Two years ago, just as Lin began to find her footing, a restlessness set in. “I felt nervous that we were all dipping into the same pool of talent,” she says. So she partnered with the blog Design Milk in fall 2018 to produce Coast to Coast, a series of scouting trips to Austin, Detroit, Miami, Nashville, New Orleans and Santa Fe orchestrated to find the next generation of great American makers.
Lin was also developing a new way of working with up-and-coming artisans after meeting with Brooklyn-based weaver Molly Haynes, who had submitted her work to Colony for review. “I could see that she had a lot of talent, but she wasn’t quite there yet with her business, with production,” recalls Lin. “I developed the idea of The Conception Series while brainstorming how we could be a part of her growth and her story.”

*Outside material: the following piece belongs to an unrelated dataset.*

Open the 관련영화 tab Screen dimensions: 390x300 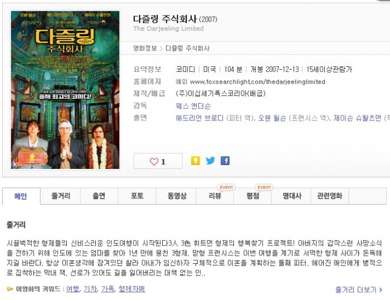(x=330, y=196)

The Conception Series is effectively an incubator for young design talent. The makers in this program have a different relationship with the gallery than co-op members do: Their collections are exclusive to Colony, which takes a higher commission. In exchange, the artisans work with Lin to transform their businesses, harnessing her market knowledge into meaningful change—a collaboration that culminates in their own pop-up exhibition.

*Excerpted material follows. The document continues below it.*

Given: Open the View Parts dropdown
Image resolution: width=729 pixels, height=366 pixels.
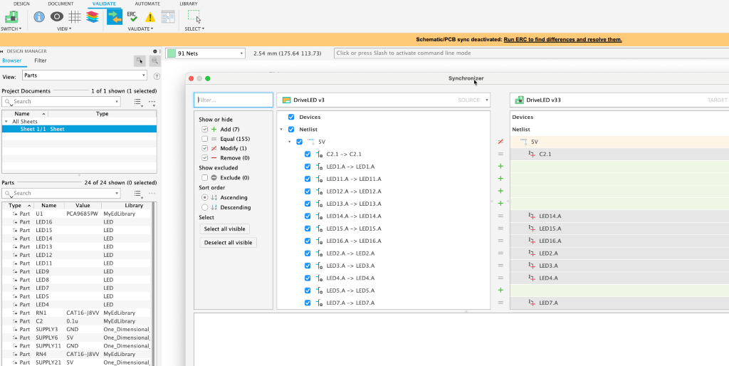Looking at the screenshot, I should (84, 75).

Lin drew up a curriculum for The Conception Series based loosely on a design entrepreneurship class she teaches at Parsons. At the outset, she thought they could do it in eight hour-long weekly phone calls, but she’s found that working with a maker to transform a business can take anywhere from four months to a year or more. “We talk about what it means to own your own design company, how to price your work, who you want to sell it to, how you want to market it. Those are things independent artists think about all the time, but when you’re in your own head instead of in the market,
the answers don’t necessarily come to you.”

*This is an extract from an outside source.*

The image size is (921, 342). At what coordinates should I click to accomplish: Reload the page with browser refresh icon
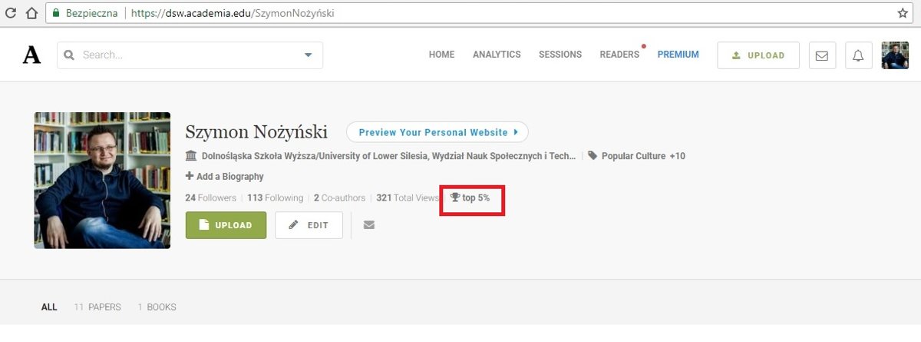(11, 13)
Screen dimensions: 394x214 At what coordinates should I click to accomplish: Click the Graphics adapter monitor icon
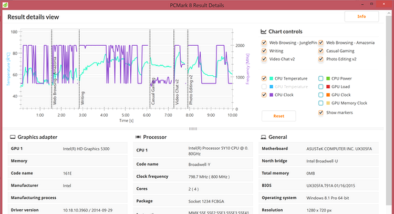(x=13, y=137)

A prime example: pricing. “When we met [Detroit-based artist Nina Cho], her pricing was far off the industry standard, and she was cutting herself out of a significant profit on her sales.” Cho had already established relationships with some galleries, retailers and interior designers, and Lin was surprised that no one had ever said anything to her about how she was pricing for the trade. It wasn’t just that the formula was wrong. “Pricing is also intuition. You have to do market research and have a feel for what pieces have an intrinsically higher market value.”

Conception 02, a capsule collection of minimalist mirrors by Cho, opened in November 2019 at the offices of Morris Adjmi Architects. Earlier that year, the series began with Conception 01, Haynes’s solo show with Colony, handwoven pieces in black-and- white cotton that reflect an undulating landscape punctuated by sisal fringed details. This collection debuted at the INC Architecture & Design offices. There’s no timeline for the next show, but Lin is currently working with two more artisans she met on the Coast to Coast tour.
Though she’s involved in the nuts-and-bolts work of helping budding designers launch their businesses, Lin never loses sight of the big picture—that is, how the path of individual artisans contributes to the collective success of makers. “In the same way that green products have become the norm, we’re working toward a place where the small maker, small designer or small business can exist seamlessly in the same project with some of the most iconic designs,” she says. “It’s happening because of the enthusiasm of interior designers and architects who care about that, and hopefully, in small part, because of places like Colony that provide them with a place to discover it.”